So at this point, I've carved out a semi-circle for the wires to go through. I need the bottom half of the engine to fit behind the tap on the upper engine half and in front of the wing:


As with the other engine, I need to remove the "ribbing" so that the engine fits flush with the wing.
Now we're good:


I need the same thing with the other side of the engine:


Although both engine, bottom halves are mostly flat, I sand them down a little with some 220 on a flat surface just to be sure and to prep them for gluing, later. Also, I used a small x-acto knife to remove some extra resin at the corners, within the indentations, which are blocking the forward caps from sitting properly. I also do some clean up on the inside of the rear of the engines and along the edges of the thrusters so that they will go in smoothly. I also discovered that there are some tabs near the inside corners of the tops of the engines which can be removed:


I don't see them in any of the reference photos, but I think they may have been placed to help mark the placement of the fins on the thrusters. Unfortunately, they might impede the insertion of the thrusters, but I'm going to wait and see at this point.

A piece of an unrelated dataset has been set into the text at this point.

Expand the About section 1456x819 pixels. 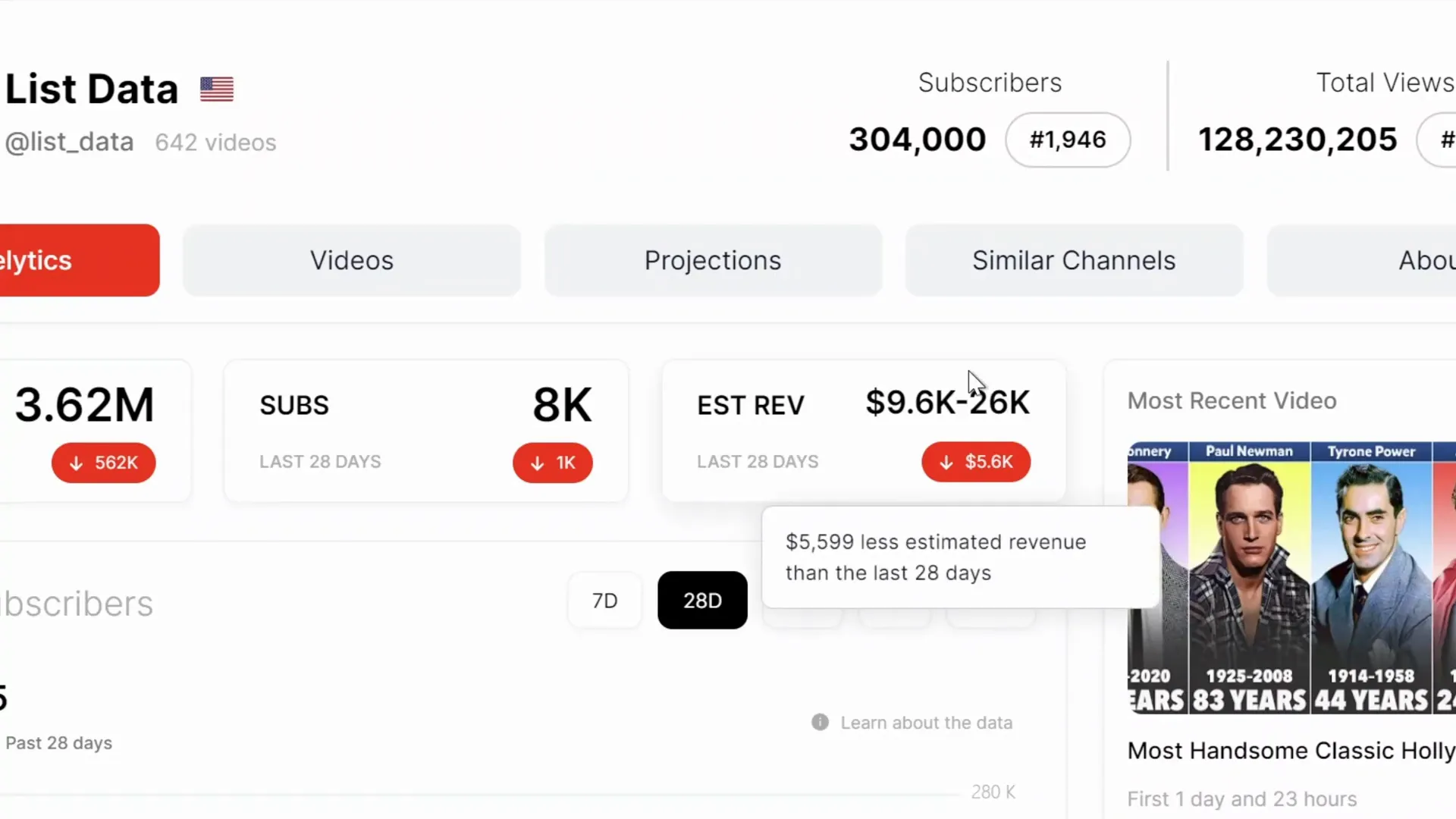tap(1418, 260)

Next up, finishing the engine thrusters with some aluminum tubing and LEDs, which "is when the fun begins". :)


Sr Member
The last page of the Gold Leader instructions discusses the assembly of the engine thrusters and it recommends purchasing some tubing from Plastruct. Unfortunately, when I ordered some pipping and "T" rail from them months ago, I forgot about this tubing and didn't order. The cost to order this plastic tubing and have it shipped is just not economical. In fact, ordering the same size in aluminum from eBay turned out to be lower priced, so that's what I did. Also, aluminum is much more reflective for use with LEDs, so it may just work out better than plastic.

The instructions don't specify a length. I checked the reference photos and I came up with 2.5" in length for the tubing:


I used my mini lathe to cut off two sections and clean them up. Here's one of them installed:

I tried machining the small, acrylic rings to get the tubing centered inside the thruster, but they turned out to be too small and kept cracking,
so I decided to go with some metalic tape, just wrapped around the end:


The rear end of the thruster, installed:

Oddly enough, there's something about the final appearance of this part that reminds me of a NASA rocket, so we may be in good shape. :)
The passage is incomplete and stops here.